注意
转到结尾下载完整的示例代码。
融合 Softmax¶
在本教程中,你将编写一个融合的 softmax 运算,对于特定类型的矩阵——即那些行可以放入 GPU SRAM 的矩阵——其速度明显快于 PyTorch 的原生算子。
通过本教程,您将了解到
核函数融合对于受带宽限制的操作所带来的好处。
Triton 中的归约运算符。
动机¶
用于逐元素加法的自定义 GPU 核函数在教学上很有价值,但在实践中作用不大。让我们转而考虑一个简单的(数值稳定的)softmax 运算的例子。
import torch
import triton
import triton.language as tl
from triton.runtime import driver
DEVICE = triton.runtime.driver.active.get_active_torch_device()
def is_hip():
return triton.runtime.driver.active.get_current_target().backend == "hip"
def is_cdna():
return is_hip() and triton.runtime.driver.active.get_current_target().arch in ('gfx940', 'gfx941', 'gfx942',
'gfx90a', 'gfx908')
def naive_softmax(x):
"""Compute row-wise softmax of X using native pytorch
We subtract the maximum element in order to avoid overflows. Softmax is invariant to
this shift.
"""
# read MN elements ; write M elements
x_max = x.max(dim=1)[0]
# read MN + M elements ; write MN elements
z = x - x_max[:, None]
# read MN elements ; write MN elements
numerator = torch.exp(z)
# read MN elements ; write M elements
denominator = numerator.sum(dim=1)
# read MN + M elements ; write MN elements
ret = numerator / denominator[:, None]
# in total: read 5MN + 2M elements ; wrote 3MN + 2M elements
return ret
当在 PyTorch 中简单实现时,对于 \(x \in R^{M \times N}\) 计算 y = naive_softmax(x) 需要从 DRAM 读取 \(5MN + 2M\) 个元素,并写回 \(3MN + 2M\) 个元素。这显然是浪费的;我们更希望有一个自定义的“融合”核函数,它只需读取一次 X 并在芯片上完成所有必要的计算。这样做只需要读取和写回 \(MN\) 字节,因此我们可以预期理论上约 4 倍的加速(即 \((8MN + 4M) / 2MN\))。torch.jit.script 标志旨在自动执行这种“核函数融合”,但正如我们稍后将看到的,它仍然远非理想。
计算内核¶
我们的 softmax 核函数工作原理如下:每个程序加载输入矩阵 X 的一组行(按程序数量进行跨步),对其进行归一化,然后将结果写回输出 Y。
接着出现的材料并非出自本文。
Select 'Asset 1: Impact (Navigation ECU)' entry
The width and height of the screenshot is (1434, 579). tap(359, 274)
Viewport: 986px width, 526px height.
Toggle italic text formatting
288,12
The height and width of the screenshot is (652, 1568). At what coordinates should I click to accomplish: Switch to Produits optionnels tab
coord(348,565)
请注意,Triton 的一个重要限制是每个块必须包含 2 的幂次方个元素,因此如果我们想要处理任何可能的输入形状,就需要对每一行进行内部“填充”,并适当地保护内存操作。
@triton.jit
def softmax_kernel(output_ptr, input_ptr, input_row_stride, output_row_stride, n_rows, n_cols, BLOCK_SIZE: tl.constexpr,
num_stages: tl.constexpr):
# starting row of the program
row_start = tl.program_id(0)
row_step = tl.num_programs(0)
for row_idx in tl.range(row_start, n_rows, row_step, num_stages=num_stages):
# The stride represents how much we need to increase the pointer to advance 1 row
row_start_ptr = input_ptr + row_idx * input_row_stride
# The block size is the next power of two greater than n_cols, so we can fit each
# row in a single block
col_offsets = tl.arange(0, BLOCK_SIZE)
input_ptrs = row_start_ptr + col_offsets
# Load the row into SRAM, using a mask since BLOCK_SIZE may be > than n_cols
mask = col_offsets < n_cols
row = tl.load(input_ptrs, mask=mask, other=-float('inf'))
# Subtract maximum for numerical stability
row_minus_max = row - tl.max(row, axis=0)
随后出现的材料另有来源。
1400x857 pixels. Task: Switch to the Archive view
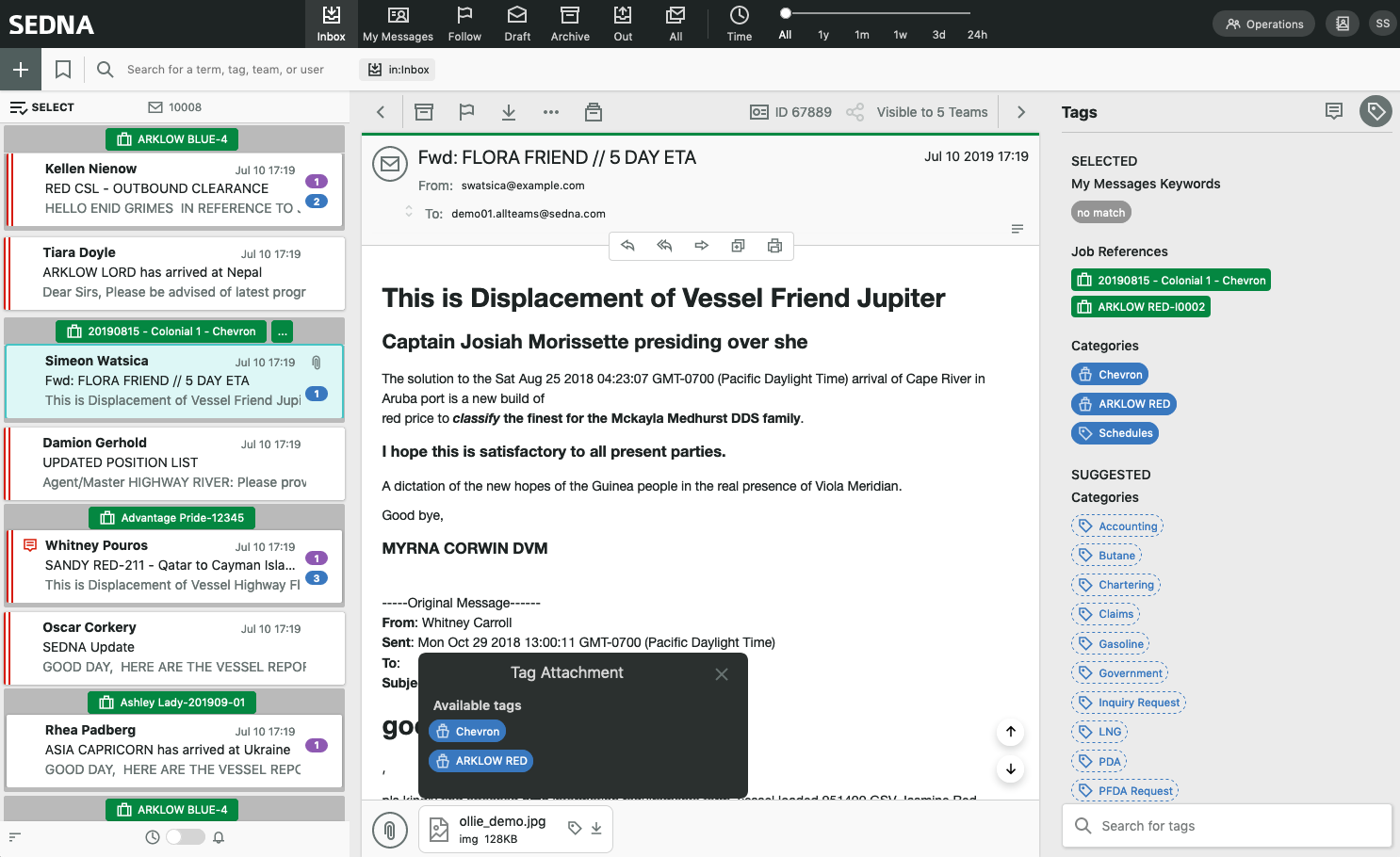pyautogui.click(x=570, y=24)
# Note that exponentiation in Triton is fast but approximate (i.e., think __expf in CUDA)
numerator = tl.exp(row_minus_max)
denominator = tl.sum(numerator, axis=0)
softmax_output = numerator / denominator
# Write back output to DRAM
output_row_start_ptr = output_ptr + row_idx * output_row_stride
output_ptrs = output_row_start_ptr + col_offsets
tl.store(output_ptrs, softmax_output, mask=mask)
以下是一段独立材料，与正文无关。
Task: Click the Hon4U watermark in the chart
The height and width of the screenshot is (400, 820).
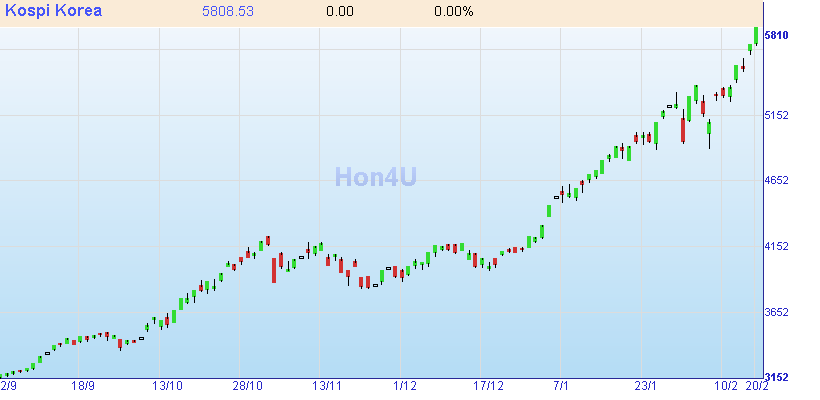Action: click(x=375, y=177)
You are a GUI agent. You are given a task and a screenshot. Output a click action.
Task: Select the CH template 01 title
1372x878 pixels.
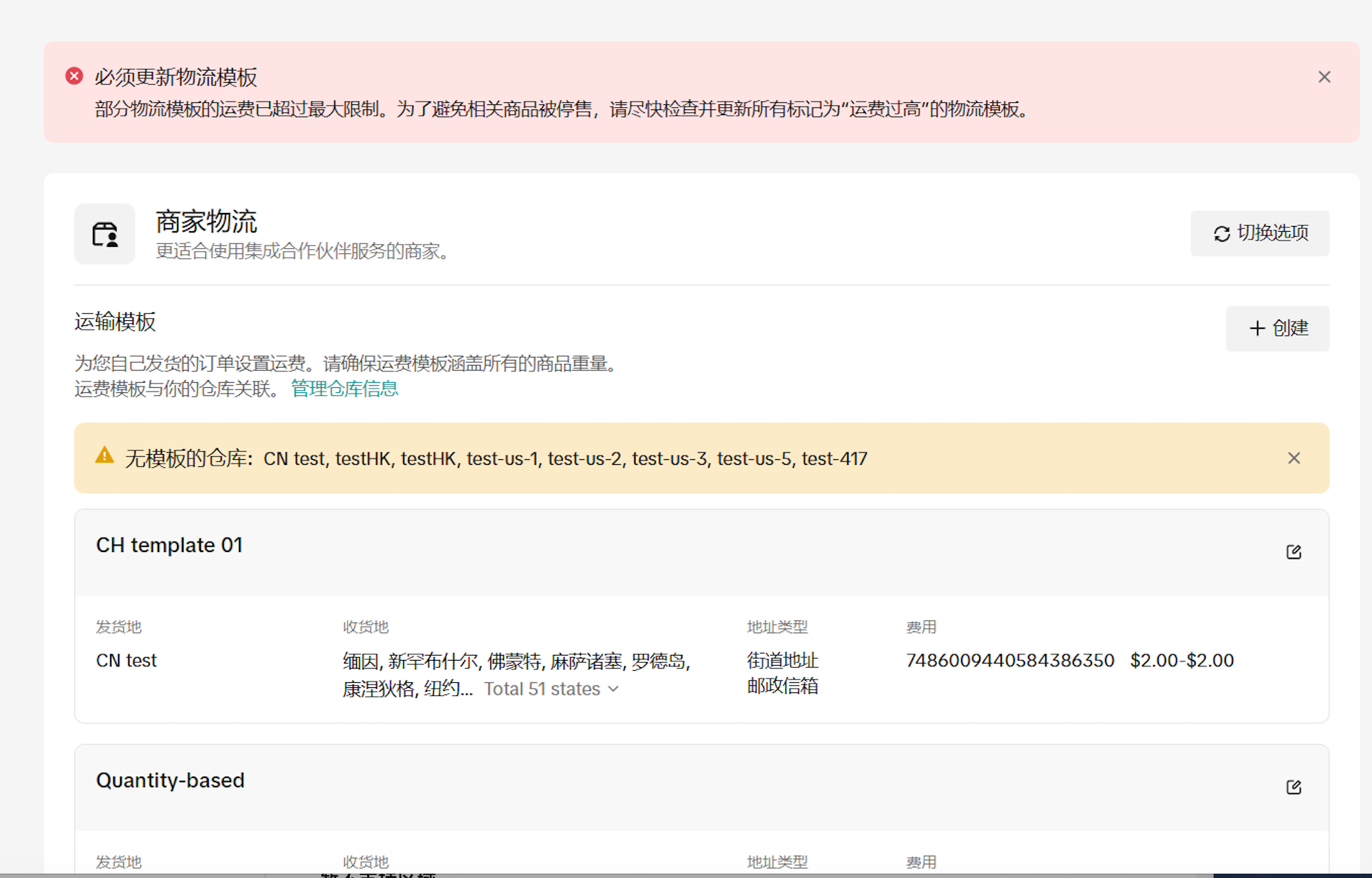point(169,546)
我们可以创建一个辅助函数,为任何给定的输入张量将核函数及其(元)参数入队。
properties = driver.active.utils.get_device_properties(DEVICE.index)
NUM_SM = properties["multiprocessor_count"]
NUM_REGS = properties["max_num_regs"]
SIZE_SMEM = properties["max_shared_mem"]
WARP_SIZE = properties["warpSize"]
target = triton.runtime.driver.active.get_current_target()
kernels = {}
def softmax(x):
n_rows, n_cols = x.shape
# The block size of each loop iteration is the smallest power of two greater than the number of columns in `x`
BLOCK_SIZE = triton.next_power_of_2(n_cols)
# Another trick we can use is to ask the compiler to use more threads per row by
# increasing the number of warps (`num_warps`) over which each row is distributed.
# You will see in the next tutorial how to auto-tune this value in a more natural
# way so you don't have to come up with manual heuristics yourself.
num_warps = 8
# Number of software pipelining stages.
num_stages = 4 if SIZE_SMEM > 200000 else 2
# Allocate output
y = torch.empty_like(x)
# pre-compile kernel to get register usage and compute thread occupancy.
kernel = softmax_kernel.warmup(y, x, x.stride(0), y.stride(0), n_rows, n_cols, BLOCK_SIZE=BLOCK_SIZE,
num_stages=num_stages, num_warps=num_warps, grid=(1, ))
kernel._init_handles()
n_regs = kernel.n_regs
size_smem = kernel.metadata.shared
if is_hip():
# NUM_REGS represents the number of regular purpose registers. On CDNA architectures this is half of all registers available.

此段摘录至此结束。